Pero, como me gusta tanto el debate, hay quien piensa diferente, y afirma que el azúcar nada tiene que ver conque estemos gordos o no.

No hay más que ver los numerosos casos de personas que se han sometido a dieta, han bajado de peso y al dejar el tratamiento para conservar ese peso saludable, no sólo han recuperado los kilos perdidos sino unos pocos más. Y eso sin volver a sus viejos hábitos de alimentación. Parece ser que las hormonas tienen mucho que ver con todo esto. En un futuro, no sé si muy próximo, el tratamiento contra la obesidad consistirá en terapias hormonales.

Aparte de contribuir a la obesidad, el exceso de consumo de azúcar en nuestra dieta produce más problemas de salud en nuestro organismo, tales como la diabetes, las enfermedades cardiovasculares, hígado graso o colesterol. La falta de ejercicio y unos malos hábitos alimentarios son problemas aún más graves que hay que abordar. Y no sólo centrarse en los refresquitos.

Lo que sí debe quedar claro, y es cosa de sentido común, es que un peso saludable se consigue con una vida saludable.

Y ahora vayamos a las bebidas edulcoradas artificialmente, que también tienen lo suyo.

Con esto de «no tome usted azúcar porque engorda», el consumo de edulcorantes ha subido como la espuma. Sólo falta que se lo pongamos a..vaya, no se me ocurre nada!.

Pero, cuidado. Esas inofensivas minipastillitas que usted pone en el café,(por poner un ejemplo), son un peligro en potencia. Su cerebro le dirá: «oye, esto está muy dulce y muy bueno pero… ¿dónde están mis calorías, eh?». Alguno habrá que esté leyendo esto que habrá tomado un refresco light y luego le haya dado ganas de comer lo que sea y asaltar la nevera como un poseso. Sí, amigo mío, los edulcorantes estimulan el apetito.

Y luego tenemos otro ejemplo, pero este no tiene explicación científica, sino más bien psicológica. Es la del típico/a individuo/a que pide un café con sacarina… y un trozo de tarta de cholate!. No pasa nada. Como tomó sacarina y tal…

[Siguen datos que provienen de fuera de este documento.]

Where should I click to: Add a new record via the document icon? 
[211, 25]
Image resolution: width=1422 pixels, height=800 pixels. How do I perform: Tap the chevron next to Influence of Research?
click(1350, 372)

Una anotación importante: cuidado con el aspartamo. Este edulcorante puede elevar los niveles de azúcar en sangre. Por si no lo sabían. No es que los demás sean totalmente inofensivos. Es más, yo sugeriría que, al igual que la gente que deja la sal se acostumbra al sabor real de los alimentos, lo ideal sería hacer lo mismo con el azúcar. El edulcorante lo que produce es mantenernos enganchados a todo lo que tenga sabor dulce, y cuando veamos algo como un pastel… malo.

Y si se quiere tomar azúcar, mejor optar por aquel que no está refinado. Al menos contiene algún nutriente. Eso sí, sin pasarse.